SOURCE EXTRACT:

════════════════════

Cally Meixner, Orientation Team Leader

  • Major: Chem Engineering (Environmental Engineering Team)
  • Hometown: Somerset, WI
  • Year in School: Third

Best story from this year’s O week:

This year my group and I became a tight group of friends. The first day, they were all so quiet and unsure. However, by the third day they were singing Taylor Swift together, created their own Snapchat group chats, and were going to events together. I saw a group of them at the MUB board concert front and center having a blast. On Friday, the last meeting went on as usual, and at the end, half the group stayed back to hang out and say their goodbye’s. I was doing fine, until one of them came up to hug me in which I just started crying, which lead to more hugs, and then more crying. They were an amazing group that I still see hanging out together. I still see them occasionally as they usually yell out “Mom!” to me as they deemed me so during O-week. The bonds they have created with each other are going to last a long time.

════════════════════

SOURCE DATA:
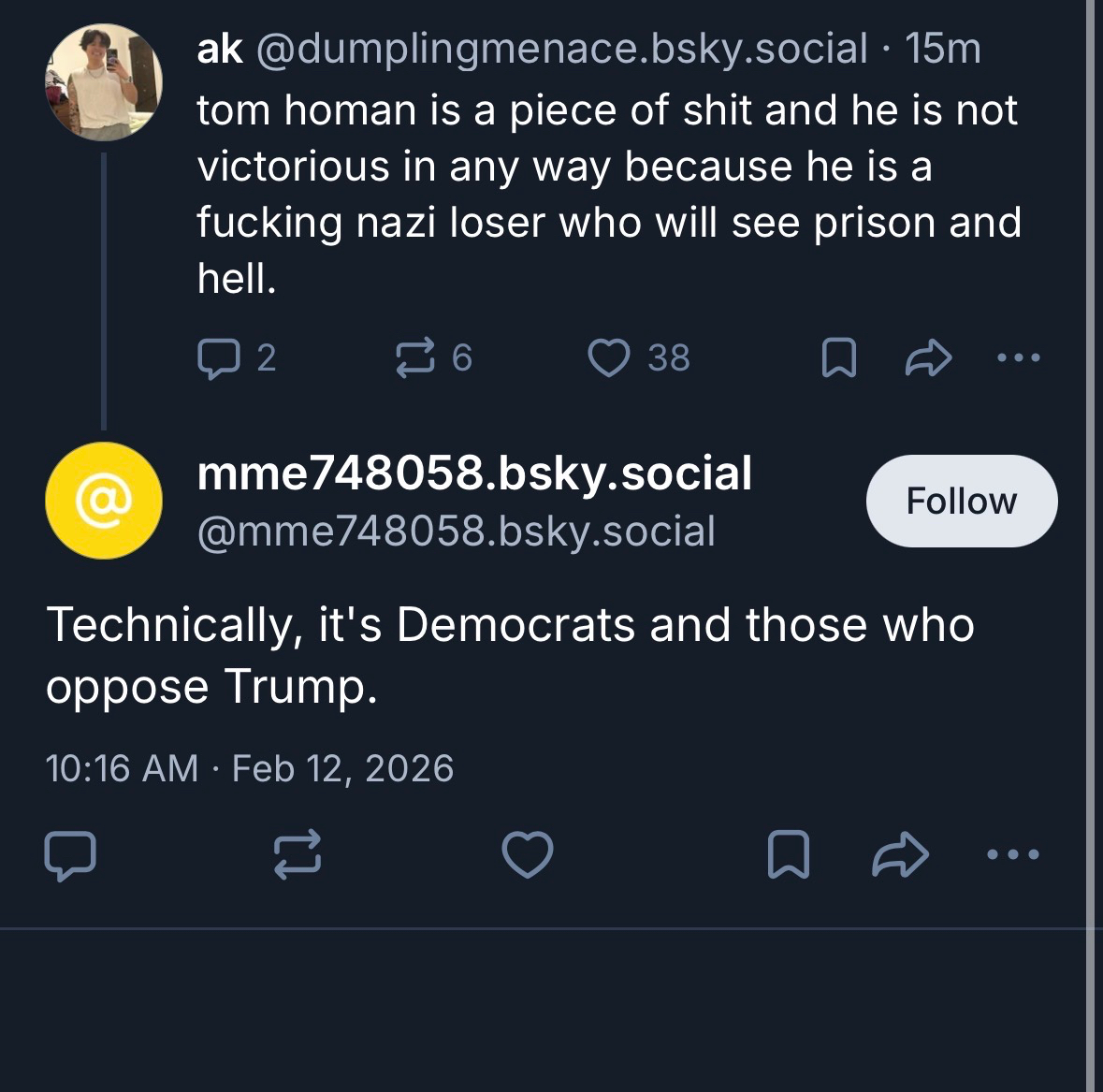The image size is (1103, 1092).
Task: Repost the mme748058 reply
Action: 298,855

════════════════════

WHAT YOU NEED TO DO:
**A)** Reproduce the orientation leader profile from "Best story from" up to and including "a long time.".
**B)** Carry on writing the orientation leader profile, beginning after its final sentence.
The material placed after the orientation leader profile was drawn from a separate source.

ANSWERS TO THE EXERCISE:
**A)**
Best story from this year’s O week:

This year my group and I became a tight group of friends. The first day, they were all so quiet and unsure. However, by the third day they were singing Taylor Swift together, created their own Snapchat group chats, and were going to events together. I saw a group of them at the MUB board concert front and center having a blast. On Friday, the last meeting went on as usual, and at the end, half the group stayed back to hang out and say their goodbye’s. I was doing fine, until one of them came up to hug me in which I just started crying, which lead to more hugs, and then more crying. They were an amazing group that I still see hanging out together. I still see them occasionally as they usually yell out “Mom!” to me as they deemed me so during O-week. The bonds they have created with each other are going to last a long time.

**B)**
Advice for parents:

The first few weeks your student is at college can be the toughest part of the transition. Your student is learning how to do laundry, balance their social and academic lives, and how to study. It can be overwhelming for them, and while they know you are there for support, it is important to give your student space. After a few weeks they will start to appreciate an occasional check in from you and letters in the mail from family more, so don’t worry too much if your student hasn’t called you everyday. However, if your student has been calling with concerns, assure them there are resources on campus to help with specific classes, balancing their schedule, and dealing with stress. Your student will need some time to adjust.